I paused for just a second to consider a preface before I launched in to my Return Missionary speech, carefully outlining our differences.
I replied, "I'll tell you 5 things that are different as long as I can tell you 10 things that are the same."
She liked that idea and so I went through a sort of list with her, first explaining some fundamental doctrinal differences, but then showing her that we also have a lot in common.
Moving from the East Coast to the Land of Mormons was an adjustment for our kids. In Philadelphia my redheads were the only Mormons in their entire elementary school. When the school had parents sign up to bring Iced Tea for parties, I would bring lemonade.

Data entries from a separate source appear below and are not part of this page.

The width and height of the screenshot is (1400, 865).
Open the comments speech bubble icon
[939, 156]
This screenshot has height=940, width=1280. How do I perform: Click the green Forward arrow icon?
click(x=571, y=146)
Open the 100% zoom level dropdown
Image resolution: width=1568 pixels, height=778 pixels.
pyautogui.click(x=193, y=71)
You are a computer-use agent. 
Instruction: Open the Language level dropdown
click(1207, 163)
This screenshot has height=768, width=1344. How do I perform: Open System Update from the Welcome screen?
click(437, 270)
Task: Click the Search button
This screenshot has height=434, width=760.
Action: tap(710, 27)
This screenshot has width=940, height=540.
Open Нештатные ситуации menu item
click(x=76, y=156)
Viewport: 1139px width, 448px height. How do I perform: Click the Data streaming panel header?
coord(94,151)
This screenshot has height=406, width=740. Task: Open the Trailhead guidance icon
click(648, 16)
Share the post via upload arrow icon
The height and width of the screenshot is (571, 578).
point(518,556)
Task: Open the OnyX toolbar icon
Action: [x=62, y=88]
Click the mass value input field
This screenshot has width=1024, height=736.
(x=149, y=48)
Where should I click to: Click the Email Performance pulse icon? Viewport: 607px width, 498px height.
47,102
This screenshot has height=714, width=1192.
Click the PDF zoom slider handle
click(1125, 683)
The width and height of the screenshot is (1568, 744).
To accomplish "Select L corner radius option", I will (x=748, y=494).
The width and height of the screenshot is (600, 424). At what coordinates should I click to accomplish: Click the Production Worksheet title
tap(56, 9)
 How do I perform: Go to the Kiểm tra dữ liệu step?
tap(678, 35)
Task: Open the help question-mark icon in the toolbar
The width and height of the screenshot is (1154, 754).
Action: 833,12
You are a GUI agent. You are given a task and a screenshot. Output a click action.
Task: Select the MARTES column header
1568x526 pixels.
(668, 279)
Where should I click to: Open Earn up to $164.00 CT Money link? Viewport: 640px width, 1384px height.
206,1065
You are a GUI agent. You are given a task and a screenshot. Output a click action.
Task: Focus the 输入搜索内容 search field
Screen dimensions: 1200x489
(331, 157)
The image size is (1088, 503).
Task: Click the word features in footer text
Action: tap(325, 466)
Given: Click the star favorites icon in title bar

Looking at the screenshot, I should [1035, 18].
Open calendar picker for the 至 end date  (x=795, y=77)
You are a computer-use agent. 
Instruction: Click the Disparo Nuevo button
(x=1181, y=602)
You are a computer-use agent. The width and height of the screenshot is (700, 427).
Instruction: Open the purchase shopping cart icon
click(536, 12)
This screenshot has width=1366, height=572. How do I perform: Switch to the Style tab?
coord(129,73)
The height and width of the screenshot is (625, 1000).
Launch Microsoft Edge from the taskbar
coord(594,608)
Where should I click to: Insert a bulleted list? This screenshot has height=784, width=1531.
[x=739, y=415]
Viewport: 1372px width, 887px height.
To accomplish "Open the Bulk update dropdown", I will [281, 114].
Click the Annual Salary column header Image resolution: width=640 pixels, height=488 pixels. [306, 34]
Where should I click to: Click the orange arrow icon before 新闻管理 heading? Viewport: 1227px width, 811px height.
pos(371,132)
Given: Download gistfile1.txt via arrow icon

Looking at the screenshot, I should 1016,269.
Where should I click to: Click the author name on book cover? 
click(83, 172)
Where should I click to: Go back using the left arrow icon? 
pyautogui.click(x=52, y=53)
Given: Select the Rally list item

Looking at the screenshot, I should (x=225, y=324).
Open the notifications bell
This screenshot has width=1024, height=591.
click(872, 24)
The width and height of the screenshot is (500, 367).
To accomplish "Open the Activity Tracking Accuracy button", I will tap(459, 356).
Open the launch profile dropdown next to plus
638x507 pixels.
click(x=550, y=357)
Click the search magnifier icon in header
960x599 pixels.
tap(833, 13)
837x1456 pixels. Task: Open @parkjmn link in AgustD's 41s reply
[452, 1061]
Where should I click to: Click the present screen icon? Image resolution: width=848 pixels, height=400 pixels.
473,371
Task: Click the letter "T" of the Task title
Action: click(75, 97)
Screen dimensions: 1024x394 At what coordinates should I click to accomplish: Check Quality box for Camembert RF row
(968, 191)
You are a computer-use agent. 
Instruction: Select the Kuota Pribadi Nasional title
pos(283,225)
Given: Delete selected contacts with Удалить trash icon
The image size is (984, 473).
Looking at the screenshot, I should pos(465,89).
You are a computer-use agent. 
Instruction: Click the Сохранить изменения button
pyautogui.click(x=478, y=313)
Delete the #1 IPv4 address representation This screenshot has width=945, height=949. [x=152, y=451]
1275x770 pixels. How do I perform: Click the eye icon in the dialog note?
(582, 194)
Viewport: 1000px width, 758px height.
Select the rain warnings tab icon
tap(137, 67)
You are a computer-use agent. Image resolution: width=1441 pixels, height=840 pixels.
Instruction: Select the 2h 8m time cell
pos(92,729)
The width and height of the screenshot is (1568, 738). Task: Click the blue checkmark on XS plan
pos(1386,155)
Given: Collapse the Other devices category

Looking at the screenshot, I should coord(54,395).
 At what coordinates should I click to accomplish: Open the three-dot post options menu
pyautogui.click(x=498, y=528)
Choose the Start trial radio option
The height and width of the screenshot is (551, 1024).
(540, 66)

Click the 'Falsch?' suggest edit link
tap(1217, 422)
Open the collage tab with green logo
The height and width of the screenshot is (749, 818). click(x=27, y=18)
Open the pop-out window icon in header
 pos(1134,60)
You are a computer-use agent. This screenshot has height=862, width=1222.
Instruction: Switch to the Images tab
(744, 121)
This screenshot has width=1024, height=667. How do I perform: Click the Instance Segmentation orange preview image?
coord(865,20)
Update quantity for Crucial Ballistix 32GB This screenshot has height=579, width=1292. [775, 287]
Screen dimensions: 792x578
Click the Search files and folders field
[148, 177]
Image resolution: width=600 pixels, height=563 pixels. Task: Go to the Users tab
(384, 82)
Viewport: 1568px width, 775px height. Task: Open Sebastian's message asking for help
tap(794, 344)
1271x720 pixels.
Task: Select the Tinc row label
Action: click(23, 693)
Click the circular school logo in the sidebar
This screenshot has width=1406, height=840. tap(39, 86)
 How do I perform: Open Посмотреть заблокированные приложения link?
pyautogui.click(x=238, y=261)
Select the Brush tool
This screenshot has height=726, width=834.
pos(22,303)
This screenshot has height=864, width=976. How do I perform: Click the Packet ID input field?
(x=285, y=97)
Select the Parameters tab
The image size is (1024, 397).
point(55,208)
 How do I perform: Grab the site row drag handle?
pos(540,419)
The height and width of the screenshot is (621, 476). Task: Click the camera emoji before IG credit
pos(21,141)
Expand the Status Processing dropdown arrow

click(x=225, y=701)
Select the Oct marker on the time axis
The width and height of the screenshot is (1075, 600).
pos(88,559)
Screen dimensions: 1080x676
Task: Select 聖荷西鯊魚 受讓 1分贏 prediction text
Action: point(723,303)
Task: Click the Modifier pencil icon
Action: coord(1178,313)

Banjo didn't mind, she was in 1st grade at the time, but Chicken hated feeling different. As a third grader, she had more desperation to fit in and she begged me to not bring lemonade and call attention to our differences.
I want my kids to always remember that there are good, kind, and amazing people of all different faiths. I want them to focus on what we have in common, not just the ways in which we are different. Since we moved here to be near family, we will likely stay for good. But who knows what life will bring to our kids as they reach adulthood? They may move away and be in the minority again. I want them to be able to go anywhere and become good friends with neighbors and acquaintances of all faiths, colors, and backgrounds, without first stopping to consider the ways in which they are different.
And even if they stay in Utah I want them to always remember that people holding a coffee mug may very well be more spiritual than they are. I want them to remember that tattoos and tank tops don't define someone's worth. I want them to look at all of God's children and celebrate what we share. To look for common ground and also to embrace what's different.